Ra-ra cheers don't work. Neither do wildly aggressive goals. What does?
Now that the holidays are over and most everyone has returned to work, nothing fundamental has changed. The economy still looks depressing, stress levels are running high, and it's still winter, with no major holidays or festivals to look forward to for quite some time. Maintaining morale is a priority–but how do you do that?
Most leaders fall back on exhortation: You're great, we're great, we can do it. Many also resort to the bane of strategic thinking, the big hairy audacious goal, attempting to excite the workforce with random ambition targets. I don't think either of these works. Even the most expert rhetorician will find that wildly-enthusiastic, positive speeches grow stale with overuse, while extravagant goals usually have an effect exactly opposite to the one intended when failure to achieve them proves demoralizing. So what should you do instead?
Keep it simple.
1. Be honest. Don't try to deny the perils that surround the business, be they in the economy, the competition, or just the sheer difficulty of what you do. I once sat on the board of a company with leaders who imagined that, by not articulating the difficulties they faced, they would somehow protect their workforce from fear. In fact, everyone in the company saw the dangers and deduced that the leadership must be blind, incompetent, and out of touch. The best people left. Articulating your challenges doesn't mean being paralyzed by them and it's critical that everyone shares a common sense of what you're up against.
2. Affirm (or re-affirm) your purpose. Why are you in business? What is the practical and real good that your business achieves? Don't be too highfalutin about this: Not every company can save the world. So be clear and real about the benefits that your work bestows on your customers and your community. Everyone needs a reason–beyond the paycheck–to come to work in the morning.
3. Have a plan. Great leaders excel at identifying the right goals. Too easy and they're meaningless; celebrating birthdays, while sociable, won't build morale–but celebrating your 100th customer might. If the goals are too much of a stretch, failure to achieve them just brings hopelessness. So find and focus on benchmarks that mark real progress in the right direction.

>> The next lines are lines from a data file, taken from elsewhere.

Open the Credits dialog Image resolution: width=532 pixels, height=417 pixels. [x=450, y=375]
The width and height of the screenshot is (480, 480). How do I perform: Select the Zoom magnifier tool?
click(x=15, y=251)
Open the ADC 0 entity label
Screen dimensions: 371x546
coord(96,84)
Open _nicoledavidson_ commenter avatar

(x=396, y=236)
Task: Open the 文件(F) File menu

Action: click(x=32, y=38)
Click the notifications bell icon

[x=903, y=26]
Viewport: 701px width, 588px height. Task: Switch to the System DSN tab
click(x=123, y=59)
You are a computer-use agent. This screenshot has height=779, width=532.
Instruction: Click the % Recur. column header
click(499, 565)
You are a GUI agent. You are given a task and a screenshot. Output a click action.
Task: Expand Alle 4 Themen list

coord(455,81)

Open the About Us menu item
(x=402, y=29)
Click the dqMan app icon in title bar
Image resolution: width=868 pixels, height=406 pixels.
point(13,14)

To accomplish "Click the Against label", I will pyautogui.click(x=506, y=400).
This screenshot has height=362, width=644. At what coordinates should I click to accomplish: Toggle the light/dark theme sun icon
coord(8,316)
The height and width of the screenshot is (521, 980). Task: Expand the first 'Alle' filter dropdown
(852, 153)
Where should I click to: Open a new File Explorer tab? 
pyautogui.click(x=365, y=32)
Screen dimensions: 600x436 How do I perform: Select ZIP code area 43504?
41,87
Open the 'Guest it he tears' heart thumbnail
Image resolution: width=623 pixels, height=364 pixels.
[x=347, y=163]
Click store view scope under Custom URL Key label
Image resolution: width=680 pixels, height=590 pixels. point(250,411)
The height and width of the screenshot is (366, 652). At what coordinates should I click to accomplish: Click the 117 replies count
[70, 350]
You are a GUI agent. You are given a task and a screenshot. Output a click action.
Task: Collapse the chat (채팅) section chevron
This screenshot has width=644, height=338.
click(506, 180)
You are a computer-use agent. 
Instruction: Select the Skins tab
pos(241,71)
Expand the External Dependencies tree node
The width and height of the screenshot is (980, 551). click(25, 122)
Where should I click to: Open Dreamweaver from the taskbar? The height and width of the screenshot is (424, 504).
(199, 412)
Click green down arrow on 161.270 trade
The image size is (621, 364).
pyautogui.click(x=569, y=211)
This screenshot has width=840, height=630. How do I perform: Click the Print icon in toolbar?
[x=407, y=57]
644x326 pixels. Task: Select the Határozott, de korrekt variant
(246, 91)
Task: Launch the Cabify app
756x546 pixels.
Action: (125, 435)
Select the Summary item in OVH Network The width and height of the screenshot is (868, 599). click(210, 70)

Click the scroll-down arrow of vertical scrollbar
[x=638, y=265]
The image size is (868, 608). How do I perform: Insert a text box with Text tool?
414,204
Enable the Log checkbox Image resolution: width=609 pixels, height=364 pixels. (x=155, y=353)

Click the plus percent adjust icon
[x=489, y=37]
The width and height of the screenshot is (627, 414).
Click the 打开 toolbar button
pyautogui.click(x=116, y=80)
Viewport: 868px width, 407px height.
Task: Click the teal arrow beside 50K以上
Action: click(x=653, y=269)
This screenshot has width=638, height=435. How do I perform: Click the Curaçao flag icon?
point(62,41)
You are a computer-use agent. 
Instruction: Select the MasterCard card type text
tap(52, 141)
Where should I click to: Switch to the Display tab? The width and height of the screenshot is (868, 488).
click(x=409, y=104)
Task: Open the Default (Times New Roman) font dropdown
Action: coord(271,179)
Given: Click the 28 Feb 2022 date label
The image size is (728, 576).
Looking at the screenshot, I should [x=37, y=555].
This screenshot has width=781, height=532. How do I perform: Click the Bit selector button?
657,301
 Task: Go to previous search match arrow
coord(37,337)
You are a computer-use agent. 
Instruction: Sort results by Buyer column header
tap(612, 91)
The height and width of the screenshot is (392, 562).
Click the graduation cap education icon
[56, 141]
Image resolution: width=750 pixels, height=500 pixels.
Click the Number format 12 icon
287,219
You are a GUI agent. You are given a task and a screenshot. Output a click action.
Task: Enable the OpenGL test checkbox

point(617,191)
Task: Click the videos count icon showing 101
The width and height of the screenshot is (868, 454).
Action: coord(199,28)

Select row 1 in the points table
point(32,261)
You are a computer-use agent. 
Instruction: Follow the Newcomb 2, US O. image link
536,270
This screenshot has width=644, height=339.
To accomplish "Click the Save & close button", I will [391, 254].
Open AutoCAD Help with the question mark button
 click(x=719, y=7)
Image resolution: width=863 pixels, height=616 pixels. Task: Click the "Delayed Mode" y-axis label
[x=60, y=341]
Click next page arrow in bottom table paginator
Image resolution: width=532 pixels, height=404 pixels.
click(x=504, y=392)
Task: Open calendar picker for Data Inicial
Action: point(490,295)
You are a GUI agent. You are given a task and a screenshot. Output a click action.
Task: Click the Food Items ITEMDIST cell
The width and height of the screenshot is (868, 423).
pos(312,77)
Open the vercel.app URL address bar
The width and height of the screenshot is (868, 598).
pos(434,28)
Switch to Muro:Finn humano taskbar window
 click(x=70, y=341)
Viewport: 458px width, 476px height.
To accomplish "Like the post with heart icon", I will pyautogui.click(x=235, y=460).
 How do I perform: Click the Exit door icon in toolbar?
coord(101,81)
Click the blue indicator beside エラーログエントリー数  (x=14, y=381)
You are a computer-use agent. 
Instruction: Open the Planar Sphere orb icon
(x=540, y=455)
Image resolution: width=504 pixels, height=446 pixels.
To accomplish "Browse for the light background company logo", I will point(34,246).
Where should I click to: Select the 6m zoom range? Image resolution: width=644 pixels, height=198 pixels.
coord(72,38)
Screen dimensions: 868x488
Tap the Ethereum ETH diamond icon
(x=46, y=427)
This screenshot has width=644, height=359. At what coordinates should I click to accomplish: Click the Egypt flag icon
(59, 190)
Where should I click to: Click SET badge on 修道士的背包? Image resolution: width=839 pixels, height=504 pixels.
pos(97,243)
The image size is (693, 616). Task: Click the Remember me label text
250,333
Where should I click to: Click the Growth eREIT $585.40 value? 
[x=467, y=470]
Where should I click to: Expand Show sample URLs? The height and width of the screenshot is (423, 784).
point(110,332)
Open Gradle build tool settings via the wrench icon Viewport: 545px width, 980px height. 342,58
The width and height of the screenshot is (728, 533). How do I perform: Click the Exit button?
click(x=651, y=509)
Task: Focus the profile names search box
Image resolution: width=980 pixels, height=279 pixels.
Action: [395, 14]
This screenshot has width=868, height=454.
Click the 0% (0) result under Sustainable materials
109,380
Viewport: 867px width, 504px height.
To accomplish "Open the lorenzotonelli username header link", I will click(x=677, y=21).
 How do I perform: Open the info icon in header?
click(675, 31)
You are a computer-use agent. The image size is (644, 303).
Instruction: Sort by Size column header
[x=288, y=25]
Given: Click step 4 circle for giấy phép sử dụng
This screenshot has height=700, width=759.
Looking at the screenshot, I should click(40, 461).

4. Make it personal. When someone in the company achieves a remarkable result, celebrate that. This can be tricky–you want to institutionalize learning, not foster internal competition. But everyone needs to see–quickly–that success is possible, personal, and real.
5. Over-communicate. Brown bag lunches, informal updates, regular team or company meetings all count. In the absence of information, gossip, mis-information, and fear will proliferate. If your financial position is parlous, if layoffs loom, it's critical to keep telling your team how things stand. In the last recession, when the Eliassen Group, an IT recruitment firm, confronted this danger, it gave employees reliable information they needed to make their own decisions and not be blind-sided. That in itself kept their confidence intact.
6. Don't make false promises. No one knows when the economy will recover or what it will look like when it does. Don't watch CNBC: Salvation doesn't lie there. Don't waste time on speculation and don't imagine that you need to know. Keep yourself and everyone around you focused on what you can control or at least influence.
7. Go home. We've been in a state of financial crisis for nearly five years now. Everyone is tired. Many have partners or friends who are afraid, have been laid off, or are unemployed. All of this adds up to a great deal of stress which usually equates to bad diet and lack of sleep. You need the people around you to be physically and mentally fit–so let them go home, go to the gym, and look after the people they love.